QUOTED TEXT

# Seminar Number 4



## Megora (Jun 7, 2010)

The stay thing makes sense - I think you mentioned on another thread (?) about him being concerned about you leaving him. And I just had a VERY HARD time imagining Flip having the same insecurities that Jacks has as much as he loves you, Jodie.  

The pivot - that's how I was taught to do them. I even go as far as making an upside down L to make those cleaner for Jacks to cue off of.


----------



## vleffingwell (Jan 12, 2011)

Wow, so enlightening! I haven't trained an Open dog but my mom had one and I always wondered how hard it would be!


----------



## Loisiana (Jul 29, 2009)

Megora said:


> The stay thing makes sense - I think you mentioned on another thread (?) about him being concerned about you leaving him. And I just had a VERY HARD time imagining Flip having the same insecurities that Jacks has as much as he loves you, Jodie.
> .

DATASET ENTRIES
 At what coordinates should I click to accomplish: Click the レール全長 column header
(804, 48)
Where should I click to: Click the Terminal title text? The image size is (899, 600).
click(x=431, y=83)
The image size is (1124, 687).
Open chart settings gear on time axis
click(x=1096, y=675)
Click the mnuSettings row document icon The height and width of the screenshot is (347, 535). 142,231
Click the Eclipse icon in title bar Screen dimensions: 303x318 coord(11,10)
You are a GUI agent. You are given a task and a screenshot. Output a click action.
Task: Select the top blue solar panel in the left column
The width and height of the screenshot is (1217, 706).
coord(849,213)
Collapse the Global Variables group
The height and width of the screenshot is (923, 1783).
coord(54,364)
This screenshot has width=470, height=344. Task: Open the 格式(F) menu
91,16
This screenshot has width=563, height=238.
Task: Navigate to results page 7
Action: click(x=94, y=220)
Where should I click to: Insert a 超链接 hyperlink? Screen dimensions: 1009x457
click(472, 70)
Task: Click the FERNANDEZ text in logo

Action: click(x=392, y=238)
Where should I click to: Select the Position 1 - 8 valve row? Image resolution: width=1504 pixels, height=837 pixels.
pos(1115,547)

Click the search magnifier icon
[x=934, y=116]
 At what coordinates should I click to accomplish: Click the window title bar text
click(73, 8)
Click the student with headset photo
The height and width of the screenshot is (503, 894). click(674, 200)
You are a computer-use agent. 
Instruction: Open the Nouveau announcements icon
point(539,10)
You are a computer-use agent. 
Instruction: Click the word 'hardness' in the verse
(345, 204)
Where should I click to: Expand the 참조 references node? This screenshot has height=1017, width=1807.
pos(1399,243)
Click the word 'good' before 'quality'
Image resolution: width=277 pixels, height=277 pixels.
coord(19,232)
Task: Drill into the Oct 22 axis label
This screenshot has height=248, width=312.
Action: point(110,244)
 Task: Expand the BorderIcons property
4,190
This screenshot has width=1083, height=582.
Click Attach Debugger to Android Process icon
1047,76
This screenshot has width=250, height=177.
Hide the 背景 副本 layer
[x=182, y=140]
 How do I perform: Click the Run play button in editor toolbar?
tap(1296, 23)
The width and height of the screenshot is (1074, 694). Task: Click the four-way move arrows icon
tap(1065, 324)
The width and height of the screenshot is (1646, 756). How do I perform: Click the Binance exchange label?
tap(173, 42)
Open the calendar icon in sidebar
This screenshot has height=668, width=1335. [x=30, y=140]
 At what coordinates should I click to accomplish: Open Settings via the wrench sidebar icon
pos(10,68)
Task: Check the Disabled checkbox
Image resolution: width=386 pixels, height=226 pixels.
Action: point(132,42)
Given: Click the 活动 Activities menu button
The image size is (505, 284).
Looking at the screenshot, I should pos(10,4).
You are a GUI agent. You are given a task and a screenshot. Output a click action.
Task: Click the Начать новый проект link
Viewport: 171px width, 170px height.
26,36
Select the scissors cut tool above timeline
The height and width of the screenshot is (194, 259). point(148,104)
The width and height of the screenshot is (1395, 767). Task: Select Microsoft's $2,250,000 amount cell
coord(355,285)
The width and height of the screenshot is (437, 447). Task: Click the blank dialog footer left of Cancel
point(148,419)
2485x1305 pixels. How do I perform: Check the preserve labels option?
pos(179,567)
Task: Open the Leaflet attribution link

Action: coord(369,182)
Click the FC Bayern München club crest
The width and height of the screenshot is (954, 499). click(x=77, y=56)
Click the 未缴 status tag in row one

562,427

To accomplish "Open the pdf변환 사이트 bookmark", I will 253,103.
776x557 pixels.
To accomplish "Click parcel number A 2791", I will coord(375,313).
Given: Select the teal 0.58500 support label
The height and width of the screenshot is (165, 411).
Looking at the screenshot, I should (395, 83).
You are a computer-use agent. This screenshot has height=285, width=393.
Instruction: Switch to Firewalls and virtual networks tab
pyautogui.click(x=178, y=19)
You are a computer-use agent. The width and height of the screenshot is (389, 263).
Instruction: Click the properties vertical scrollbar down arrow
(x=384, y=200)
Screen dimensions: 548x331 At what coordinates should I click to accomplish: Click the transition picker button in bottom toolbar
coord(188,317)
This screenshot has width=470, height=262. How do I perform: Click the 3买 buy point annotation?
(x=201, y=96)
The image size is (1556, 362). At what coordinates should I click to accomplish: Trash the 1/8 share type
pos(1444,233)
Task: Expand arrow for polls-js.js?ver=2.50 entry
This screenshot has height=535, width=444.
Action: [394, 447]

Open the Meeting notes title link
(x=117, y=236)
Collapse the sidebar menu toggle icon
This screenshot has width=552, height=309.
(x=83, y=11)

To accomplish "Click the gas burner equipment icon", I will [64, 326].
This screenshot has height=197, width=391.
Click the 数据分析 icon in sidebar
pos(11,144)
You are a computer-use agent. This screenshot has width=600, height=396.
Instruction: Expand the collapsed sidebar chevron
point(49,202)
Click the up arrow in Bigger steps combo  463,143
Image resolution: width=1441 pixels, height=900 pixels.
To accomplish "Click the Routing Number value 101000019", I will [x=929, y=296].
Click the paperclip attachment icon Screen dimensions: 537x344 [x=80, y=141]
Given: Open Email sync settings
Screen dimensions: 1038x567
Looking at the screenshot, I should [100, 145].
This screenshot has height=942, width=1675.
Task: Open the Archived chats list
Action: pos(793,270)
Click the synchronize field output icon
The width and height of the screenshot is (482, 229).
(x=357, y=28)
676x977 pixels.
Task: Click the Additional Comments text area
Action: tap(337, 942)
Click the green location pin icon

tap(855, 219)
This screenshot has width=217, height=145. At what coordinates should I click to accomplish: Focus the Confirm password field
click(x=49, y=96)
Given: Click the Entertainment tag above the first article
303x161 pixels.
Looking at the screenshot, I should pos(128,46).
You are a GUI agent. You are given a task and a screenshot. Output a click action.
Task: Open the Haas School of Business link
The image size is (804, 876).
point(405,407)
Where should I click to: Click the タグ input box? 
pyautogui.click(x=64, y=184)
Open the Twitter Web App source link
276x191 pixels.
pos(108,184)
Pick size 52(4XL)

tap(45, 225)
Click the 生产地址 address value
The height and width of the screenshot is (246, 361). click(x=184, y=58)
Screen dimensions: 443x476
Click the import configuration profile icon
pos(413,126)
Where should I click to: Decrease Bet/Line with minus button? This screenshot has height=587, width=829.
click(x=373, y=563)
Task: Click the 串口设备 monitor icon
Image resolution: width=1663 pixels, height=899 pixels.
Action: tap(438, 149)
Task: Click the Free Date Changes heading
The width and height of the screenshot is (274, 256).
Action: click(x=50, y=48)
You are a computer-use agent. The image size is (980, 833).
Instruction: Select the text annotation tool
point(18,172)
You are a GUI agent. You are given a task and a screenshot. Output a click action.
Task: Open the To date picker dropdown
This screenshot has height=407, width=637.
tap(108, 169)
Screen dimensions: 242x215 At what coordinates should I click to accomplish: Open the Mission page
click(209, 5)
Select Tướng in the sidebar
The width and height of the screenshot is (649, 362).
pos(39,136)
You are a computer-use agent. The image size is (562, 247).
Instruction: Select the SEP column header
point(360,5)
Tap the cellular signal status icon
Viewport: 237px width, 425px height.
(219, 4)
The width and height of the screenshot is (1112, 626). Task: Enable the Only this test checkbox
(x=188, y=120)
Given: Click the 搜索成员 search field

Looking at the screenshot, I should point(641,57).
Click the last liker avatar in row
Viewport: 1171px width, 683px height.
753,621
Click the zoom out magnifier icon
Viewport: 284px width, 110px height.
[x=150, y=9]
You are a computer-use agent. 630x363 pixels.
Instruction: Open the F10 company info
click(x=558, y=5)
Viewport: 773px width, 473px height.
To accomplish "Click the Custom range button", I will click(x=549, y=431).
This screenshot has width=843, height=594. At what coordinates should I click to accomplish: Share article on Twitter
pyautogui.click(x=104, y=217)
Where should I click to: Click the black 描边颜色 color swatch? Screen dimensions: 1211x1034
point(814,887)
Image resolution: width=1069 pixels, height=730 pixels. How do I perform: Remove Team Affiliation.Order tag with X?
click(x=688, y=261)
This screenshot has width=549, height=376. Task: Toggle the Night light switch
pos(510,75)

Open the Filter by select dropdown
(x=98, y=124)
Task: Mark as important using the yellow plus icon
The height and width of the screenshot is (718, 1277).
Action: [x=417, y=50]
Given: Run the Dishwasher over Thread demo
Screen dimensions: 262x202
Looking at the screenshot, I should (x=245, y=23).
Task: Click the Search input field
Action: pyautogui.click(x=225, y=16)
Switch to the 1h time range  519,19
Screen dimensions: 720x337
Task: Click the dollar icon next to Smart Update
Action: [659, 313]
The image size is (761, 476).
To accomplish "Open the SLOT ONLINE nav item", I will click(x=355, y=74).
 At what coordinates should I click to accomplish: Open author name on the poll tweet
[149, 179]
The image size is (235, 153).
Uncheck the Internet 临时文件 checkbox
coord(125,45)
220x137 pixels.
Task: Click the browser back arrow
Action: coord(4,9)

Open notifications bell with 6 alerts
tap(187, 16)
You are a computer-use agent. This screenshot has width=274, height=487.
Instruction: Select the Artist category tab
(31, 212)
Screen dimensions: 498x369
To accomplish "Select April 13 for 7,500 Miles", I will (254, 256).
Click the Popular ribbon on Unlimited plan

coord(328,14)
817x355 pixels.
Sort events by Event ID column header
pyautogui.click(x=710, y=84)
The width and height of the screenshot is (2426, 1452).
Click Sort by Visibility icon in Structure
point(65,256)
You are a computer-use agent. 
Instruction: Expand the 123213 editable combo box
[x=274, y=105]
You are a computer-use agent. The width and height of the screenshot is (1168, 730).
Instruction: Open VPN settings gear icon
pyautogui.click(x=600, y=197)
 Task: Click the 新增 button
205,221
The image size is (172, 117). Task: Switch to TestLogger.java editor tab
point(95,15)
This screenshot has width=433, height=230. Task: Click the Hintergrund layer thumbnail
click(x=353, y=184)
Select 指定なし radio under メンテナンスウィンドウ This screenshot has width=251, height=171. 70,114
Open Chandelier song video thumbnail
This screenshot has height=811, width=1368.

GOAL A
In the dog training thread, repeat the passage starting at "## vleffingwell (Jan" and ending at "(Jul 29, 2009)", swapping "Open dog" for "Utility dog".
GOAL B
According to the dog training thread, what shape does Megora make so Jacks can do cleaner pivots?
GOAL C
Please carry the dog training thread further, picking up right after its final line.

EXERCISE RESPONSE A
## vleffingwell (Jan 12, 2011)

Wow, so enlightening! I haven't trained an Utility dog but my mom had one and I always wondered how hard it would be!


----------



## Loisiana (Jul 29, 2009)

EXERCISE RESPONSE B
An upside down L.

EXERCISE RESPONSE C
I've always thought he had a little separation anxiety. I remember as a puppy being concerned and writing my trainer about it. Linda said he has a fit not because he's insecure at being away from me but because he doesn't want to miss out on any fun!


----------



## DNL2448 (Feb 13, 2009)

When you get Flip's stays figured out, can I send you Dooley? I'm going to try a show again in November and if he breaks again, I'm not sure if I'll go on with him. I mean he is going to be 6 next month and if he hasn't gotten it by now, I'm wondering if he ever will. The good thing is that if he can get the stays figured out he is 80% ready for Utility!


----------



## TheZ's (Jun 13, 2011)

Now that you have a different explanation for the stay problem, did Linda Koutsky suggest specific changes in training?


----------



## Loisiana (Jul 29, 2009)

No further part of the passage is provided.